In Kiev ziet hij de menigte schuilen voor een hevige regenbui onder vrolijke Coca-Cola paraplus en meisjes op stelthakken proberen een glimp op te vangen van Mccartney. In een gesprek later, waarin hij omringd wordt door veiligheidsmensen, zegt Sir Paul, ‘Ik heb mezelf afgevraagd of dit het Rusland is dat deze kinderen geerfd hebben, een toekomst met talloze utopische verwachtingen? Wel ja, ik denk het wel ... het is de doos van Pandora die voor hen open gaat.’
‘Ik was het gewoon om tegen de politie te strijden,’ zegt Kolya Vasin, ‘Nu vecht ik tegen de gekken die zaken doen met de dollar en de dollar verheerlijken en op een voetstuk plaatsen.’
Dan was er de harde realiteit dat in het westen lang niet iedereen in een prachtige limousine rijdt zoals het hier lang werd voorgesteld. Makarevich was heel verbaasd toen hij een pelgrimstocht maakte naar ‘Merseyside’ en ontdekte hoe klein en vuil en arm het daar wel was. ‘Wij zijn nog altijd rijker dan zij,’ zegt Woodhead. ‘Maar wanneer zullen ze beseffen dat zij even goed, even gek zijn als wij? Niet voor het communisme ten einde is.’
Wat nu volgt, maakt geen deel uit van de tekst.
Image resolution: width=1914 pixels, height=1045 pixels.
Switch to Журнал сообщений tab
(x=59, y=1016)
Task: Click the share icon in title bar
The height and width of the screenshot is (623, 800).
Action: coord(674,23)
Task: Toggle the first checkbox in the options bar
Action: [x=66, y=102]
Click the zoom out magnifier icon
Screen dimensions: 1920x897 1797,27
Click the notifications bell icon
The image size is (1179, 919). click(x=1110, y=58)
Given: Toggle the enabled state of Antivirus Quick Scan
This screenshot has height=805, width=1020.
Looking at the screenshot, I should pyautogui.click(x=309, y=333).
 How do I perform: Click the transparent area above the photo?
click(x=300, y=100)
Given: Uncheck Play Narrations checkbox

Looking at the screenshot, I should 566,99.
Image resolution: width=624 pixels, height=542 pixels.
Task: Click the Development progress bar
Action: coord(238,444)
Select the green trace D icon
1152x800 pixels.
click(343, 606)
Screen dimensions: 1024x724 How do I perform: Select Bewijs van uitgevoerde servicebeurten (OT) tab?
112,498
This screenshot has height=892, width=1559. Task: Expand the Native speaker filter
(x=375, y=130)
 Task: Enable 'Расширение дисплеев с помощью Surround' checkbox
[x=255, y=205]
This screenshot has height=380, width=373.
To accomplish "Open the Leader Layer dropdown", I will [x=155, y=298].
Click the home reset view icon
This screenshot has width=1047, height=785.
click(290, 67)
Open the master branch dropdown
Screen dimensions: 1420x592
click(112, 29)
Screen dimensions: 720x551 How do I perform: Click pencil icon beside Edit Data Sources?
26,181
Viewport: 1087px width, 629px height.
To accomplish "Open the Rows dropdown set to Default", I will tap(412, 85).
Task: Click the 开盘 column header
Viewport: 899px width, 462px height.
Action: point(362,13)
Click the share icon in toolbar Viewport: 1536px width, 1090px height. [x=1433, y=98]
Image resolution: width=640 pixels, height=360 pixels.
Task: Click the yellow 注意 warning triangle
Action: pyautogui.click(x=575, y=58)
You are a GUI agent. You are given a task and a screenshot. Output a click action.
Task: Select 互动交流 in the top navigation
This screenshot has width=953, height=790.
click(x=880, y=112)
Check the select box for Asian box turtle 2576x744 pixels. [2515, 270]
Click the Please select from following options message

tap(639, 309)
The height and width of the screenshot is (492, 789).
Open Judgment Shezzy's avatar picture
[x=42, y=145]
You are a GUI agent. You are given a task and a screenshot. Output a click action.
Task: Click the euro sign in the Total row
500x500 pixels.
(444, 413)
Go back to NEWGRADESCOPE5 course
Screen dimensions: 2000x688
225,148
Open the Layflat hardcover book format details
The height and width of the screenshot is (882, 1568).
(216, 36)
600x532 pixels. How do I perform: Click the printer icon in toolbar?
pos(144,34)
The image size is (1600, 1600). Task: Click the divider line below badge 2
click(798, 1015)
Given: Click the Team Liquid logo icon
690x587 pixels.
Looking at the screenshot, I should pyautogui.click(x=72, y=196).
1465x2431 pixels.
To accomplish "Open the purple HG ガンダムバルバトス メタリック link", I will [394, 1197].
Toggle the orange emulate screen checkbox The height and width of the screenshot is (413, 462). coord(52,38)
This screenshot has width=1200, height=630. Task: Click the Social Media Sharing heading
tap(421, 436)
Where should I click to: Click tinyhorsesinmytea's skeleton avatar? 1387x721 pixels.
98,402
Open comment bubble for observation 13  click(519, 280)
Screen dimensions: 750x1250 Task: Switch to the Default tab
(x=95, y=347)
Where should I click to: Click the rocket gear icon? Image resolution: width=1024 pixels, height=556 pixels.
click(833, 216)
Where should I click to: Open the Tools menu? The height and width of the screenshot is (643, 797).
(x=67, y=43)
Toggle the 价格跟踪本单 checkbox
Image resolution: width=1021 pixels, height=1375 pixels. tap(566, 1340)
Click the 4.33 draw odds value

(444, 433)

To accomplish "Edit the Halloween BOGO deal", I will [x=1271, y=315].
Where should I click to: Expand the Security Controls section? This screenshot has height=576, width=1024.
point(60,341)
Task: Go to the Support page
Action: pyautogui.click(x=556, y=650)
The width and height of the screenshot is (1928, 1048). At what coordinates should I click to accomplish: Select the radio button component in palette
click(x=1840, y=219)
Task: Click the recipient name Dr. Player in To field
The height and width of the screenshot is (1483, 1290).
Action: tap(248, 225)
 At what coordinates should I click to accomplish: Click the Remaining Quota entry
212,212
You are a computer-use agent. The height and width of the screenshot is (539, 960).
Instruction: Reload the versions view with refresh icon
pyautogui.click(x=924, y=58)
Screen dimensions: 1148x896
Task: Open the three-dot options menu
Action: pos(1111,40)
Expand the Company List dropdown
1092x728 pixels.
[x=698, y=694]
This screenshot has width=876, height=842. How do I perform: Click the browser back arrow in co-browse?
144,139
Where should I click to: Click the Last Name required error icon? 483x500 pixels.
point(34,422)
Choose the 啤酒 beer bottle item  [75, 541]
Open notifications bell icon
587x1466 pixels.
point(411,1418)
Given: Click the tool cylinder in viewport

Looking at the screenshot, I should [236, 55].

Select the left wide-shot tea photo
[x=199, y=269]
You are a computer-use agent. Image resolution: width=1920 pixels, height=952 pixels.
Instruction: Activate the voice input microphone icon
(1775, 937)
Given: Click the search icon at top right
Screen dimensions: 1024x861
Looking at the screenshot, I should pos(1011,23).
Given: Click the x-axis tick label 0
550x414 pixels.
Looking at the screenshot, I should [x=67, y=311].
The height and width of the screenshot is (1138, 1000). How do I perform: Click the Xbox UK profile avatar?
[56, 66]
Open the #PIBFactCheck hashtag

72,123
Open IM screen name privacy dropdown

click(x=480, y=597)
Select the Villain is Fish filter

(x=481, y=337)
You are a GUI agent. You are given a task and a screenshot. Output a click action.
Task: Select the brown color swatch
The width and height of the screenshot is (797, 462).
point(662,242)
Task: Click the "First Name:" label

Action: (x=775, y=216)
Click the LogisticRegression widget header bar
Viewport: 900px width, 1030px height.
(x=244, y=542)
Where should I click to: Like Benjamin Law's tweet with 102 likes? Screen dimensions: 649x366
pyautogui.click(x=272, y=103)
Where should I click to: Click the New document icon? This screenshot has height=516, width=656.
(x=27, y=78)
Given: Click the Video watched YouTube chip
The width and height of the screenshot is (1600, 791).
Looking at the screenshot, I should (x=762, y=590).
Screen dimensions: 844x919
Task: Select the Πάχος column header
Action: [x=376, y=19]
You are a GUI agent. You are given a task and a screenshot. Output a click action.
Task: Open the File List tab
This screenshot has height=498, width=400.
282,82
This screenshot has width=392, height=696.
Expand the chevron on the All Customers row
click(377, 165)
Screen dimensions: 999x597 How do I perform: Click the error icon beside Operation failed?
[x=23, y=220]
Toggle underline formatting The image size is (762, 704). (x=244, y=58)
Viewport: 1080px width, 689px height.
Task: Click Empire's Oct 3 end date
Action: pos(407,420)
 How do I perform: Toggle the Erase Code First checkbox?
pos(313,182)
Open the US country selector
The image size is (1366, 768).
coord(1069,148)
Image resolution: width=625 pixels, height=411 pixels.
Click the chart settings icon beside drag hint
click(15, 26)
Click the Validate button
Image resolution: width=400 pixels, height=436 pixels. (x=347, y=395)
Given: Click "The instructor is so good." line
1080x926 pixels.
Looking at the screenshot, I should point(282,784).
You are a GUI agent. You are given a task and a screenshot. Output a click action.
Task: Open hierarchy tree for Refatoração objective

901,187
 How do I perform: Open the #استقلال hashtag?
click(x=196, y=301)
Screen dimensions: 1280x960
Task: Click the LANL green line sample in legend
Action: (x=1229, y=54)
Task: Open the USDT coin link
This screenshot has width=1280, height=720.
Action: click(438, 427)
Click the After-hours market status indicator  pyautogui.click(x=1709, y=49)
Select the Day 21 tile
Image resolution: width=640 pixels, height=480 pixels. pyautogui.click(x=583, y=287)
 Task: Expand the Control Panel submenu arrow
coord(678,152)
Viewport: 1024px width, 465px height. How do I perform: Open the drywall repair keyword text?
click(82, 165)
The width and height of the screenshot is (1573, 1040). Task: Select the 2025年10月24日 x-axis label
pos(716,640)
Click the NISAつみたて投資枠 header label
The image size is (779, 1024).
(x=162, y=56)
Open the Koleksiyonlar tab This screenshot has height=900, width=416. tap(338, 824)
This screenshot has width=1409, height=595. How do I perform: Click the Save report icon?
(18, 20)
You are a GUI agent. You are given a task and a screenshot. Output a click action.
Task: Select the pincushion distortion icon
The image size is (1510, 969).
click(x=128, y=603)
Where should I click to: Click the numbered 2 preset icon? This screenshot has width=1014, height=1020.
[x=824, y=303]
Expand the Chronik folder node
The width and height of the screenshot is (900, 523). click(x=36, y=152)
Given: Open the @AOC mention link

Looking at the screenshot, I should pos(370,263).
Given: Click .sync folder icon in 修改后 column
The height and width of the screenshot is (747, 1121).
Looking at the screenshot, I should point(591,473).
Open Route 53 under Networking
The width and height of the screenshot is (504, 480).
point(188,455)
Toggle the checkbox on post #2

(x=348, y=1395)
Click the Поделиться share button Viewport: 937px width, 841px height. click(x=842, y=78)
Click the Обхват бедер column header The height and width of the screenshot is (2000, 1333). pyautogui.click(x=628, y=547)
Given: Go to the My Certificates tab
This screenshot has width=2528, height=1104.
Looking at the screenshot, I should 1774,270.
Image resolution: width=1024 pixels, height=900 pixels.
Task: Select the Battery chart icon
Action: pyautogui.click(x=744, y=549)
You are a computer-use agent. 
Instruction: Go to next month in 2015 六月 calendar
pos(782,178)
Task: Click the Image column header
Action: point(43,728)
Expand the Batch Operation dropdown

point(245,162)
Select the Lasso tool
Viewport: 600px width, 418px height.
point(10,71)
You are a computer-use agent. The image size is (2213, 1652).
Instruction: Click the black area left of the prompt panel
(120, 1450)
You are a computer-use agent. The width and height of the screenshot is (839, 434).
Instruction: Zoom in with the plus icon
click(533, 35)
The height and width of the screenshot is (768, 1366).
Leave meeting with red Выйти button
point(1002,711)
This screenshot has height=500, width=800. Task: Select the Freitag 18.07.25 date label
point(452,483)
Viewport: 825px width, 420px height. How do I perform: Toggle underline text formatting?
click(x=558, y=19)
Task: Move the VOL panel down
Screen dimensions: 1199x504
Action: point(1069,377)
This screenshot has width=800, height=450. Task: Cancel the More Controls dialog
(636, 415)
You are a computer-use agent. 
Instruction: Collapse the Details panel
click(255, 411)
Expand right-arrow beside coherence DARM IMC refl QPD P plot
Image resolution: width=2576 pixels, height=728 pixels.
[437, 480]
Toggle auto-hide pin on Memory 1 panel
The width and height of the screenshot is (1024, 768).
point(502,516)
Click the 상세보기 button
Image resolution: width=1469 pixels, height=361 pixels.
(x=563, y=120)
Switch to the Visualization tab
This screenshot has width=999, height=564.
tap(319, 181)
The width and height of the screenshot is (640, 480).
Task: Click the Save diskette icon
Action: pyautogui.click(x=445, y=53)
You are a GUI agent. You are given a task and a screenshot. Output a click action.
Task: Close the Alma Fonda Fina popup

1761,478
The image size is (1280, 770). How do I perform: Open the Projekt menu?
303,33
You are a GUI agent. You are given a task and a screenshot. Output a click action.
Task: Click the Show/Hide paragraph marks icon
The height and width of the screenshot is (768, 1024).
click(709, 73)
Waarom The Beatles? Er is geen enkele hint naar The Rolling Stones of The Who in dit hele verhaal. In Czechoslovakije, werd de underground scene geinspireerd door de ‘Velvet Underground’ en ‘Frank Zappa. ‘Ik denk zelfs dat men daar een gevoel van democratie had voor de oorlog begon,’ zegt Woodhead. ‘En hun culturele wortels liggen bij Kafka en het surrealisme. Maar in de Sovjet Unie was men muzikaler, zij hielden echt van muziek, ze waren zelfs een beetje sentimenteel, er was die hang naar het melodische, het mooie. Ik beschrijf het lied van Paul McCartney, ‘Street Fighting Man.’
‘Het was ook de juiste muziek op het juiste moment. Er was het moment geweest van Gagarin in de ruimte, de mogelijkheid dat de Russen misschien de Koude Oorlog gingen winnen. Dan viel alles uit elkaar en er was de angst en het teleurstellende. De Russen zeiden zelf ‘wij hebben nood aan vitamientjes’ en de nodige vitamientjes werden aangereikt door de muziek van The Beatles.